O Ministério Público Federal argumentou que o IBC seria incompetente para firmar o contrato que viabilizou a operação Patrícia. A autoridade que poderia celebrá-lo, disse o procurador da República, seria o Conselho Monetário Nacional. Além disso, o objeto do contrato seria ilícito, porque não se trataria de fomento interno às exportações, mas de manipulação no mercado internacional, com a tentativa de criar um preço artificial, burlando, inclusive, os contratos comerciais brasileiros.
Para o desembargador federal Paulo Espírito Santo, que proferiu o voto vencedor no julgamento ocorrido no TRF-2, o contrato era lícito e o agente (o IBC) era competente, considerando que a extinta autarquia existia para regular, legitimar e incrementar o mercado brasileiro e internacional com vistas à obtenção de melhores e mais eficientes divisas para o Brasil. E foi isso, afirmou, que o instituto fez ao montar a operação e convidar as empresas para tomar parte nela.

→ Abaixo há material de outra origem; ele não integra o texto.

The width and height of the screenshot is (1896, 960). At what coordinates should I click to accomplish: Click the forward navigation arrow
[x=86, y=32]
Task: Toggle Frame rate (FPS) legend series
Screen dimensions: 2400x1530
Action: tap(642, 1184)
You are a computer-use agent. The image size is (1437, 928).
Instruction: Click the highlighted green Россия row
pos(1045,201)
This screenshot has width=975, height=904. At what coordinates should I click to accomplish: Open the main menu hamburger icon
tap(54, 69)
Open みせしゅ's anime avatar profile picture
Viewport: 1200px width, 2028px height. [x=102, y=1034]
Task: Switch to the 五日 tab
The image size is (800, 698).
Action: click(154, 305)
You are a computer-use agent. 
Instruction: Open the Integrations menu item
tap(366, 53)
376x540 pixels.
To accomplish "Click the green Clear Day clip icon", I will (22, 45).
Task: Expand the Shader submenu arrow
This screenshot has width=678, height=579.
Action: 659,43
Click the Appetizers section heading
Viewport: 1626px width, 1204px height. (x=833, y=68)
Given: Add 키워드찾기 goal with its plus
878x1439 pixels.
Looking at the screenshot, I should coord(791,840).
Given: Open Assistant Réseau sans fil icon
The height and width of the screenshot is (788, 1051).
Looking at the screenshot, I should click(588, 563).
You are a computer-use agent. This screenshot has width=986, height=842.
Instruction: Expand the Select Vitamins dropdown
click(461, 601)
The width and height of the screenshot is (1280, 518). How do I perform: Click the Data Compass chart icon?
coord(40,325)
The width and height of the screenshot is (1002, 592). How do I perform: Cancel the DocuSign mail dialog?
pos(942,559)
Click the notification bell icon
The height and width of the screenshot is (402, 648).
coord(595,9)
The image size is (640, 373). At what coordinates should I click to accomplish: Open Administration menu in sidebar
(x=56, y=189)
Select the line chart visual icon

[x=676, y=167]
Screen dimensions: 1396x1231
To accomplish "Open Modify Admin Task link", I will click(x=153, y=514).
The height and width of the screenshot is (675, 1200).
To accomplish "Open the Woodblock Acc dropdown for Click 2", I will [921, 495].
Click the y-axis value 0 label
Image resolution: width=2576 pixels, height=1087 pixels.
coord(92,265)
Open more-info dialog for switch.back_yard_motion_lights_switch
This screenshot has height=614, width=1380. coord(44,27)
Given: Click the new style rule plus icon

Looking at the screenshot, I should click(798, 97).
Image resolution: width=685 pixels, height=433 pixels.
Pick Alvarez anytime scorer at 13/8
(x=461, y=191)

No entanto, lembrou o desembargador, as exportadoras celebraram o contrato espontaneamente e atuaram em uma operação de risco, como, aliás, é inerente a qualquer atividade empresarial. Ele argumentou ainda que a operação só não produziu os resultados econômicos esperados por conta das crises cambiais de 1987 e 1988, e não por culpa do governo.
Ainda conforme o relator, a apuração do caso em um processo administrativo não demonstrou ter havido dolo por parte da direção do IBC ou das empresas que operam no mercado cafeeiro.
Por fim, destacou que não há, no caso concreto, por parte da União, responsabilidade civil objetiva, que geraria a obrigação de indenizar. Nos termos do artigo 37 da Constituição Federal, é necessário, para isso, que a atuação do agente público tenha sido, comprovadamente, a causa do dano sofrido por aquele que pede a indenização.
“Não posso admitir uma responsabilidade civil da União, que sucedeu uma autarquia que agia juntamente com os interesses dos empresários, na elevação dos preços no mercado nacional e internacional, no contexto de um prejuízo, porque houve um fato que não era previsto, um fato aleatório, que era o risco do câmbio”, concluiu.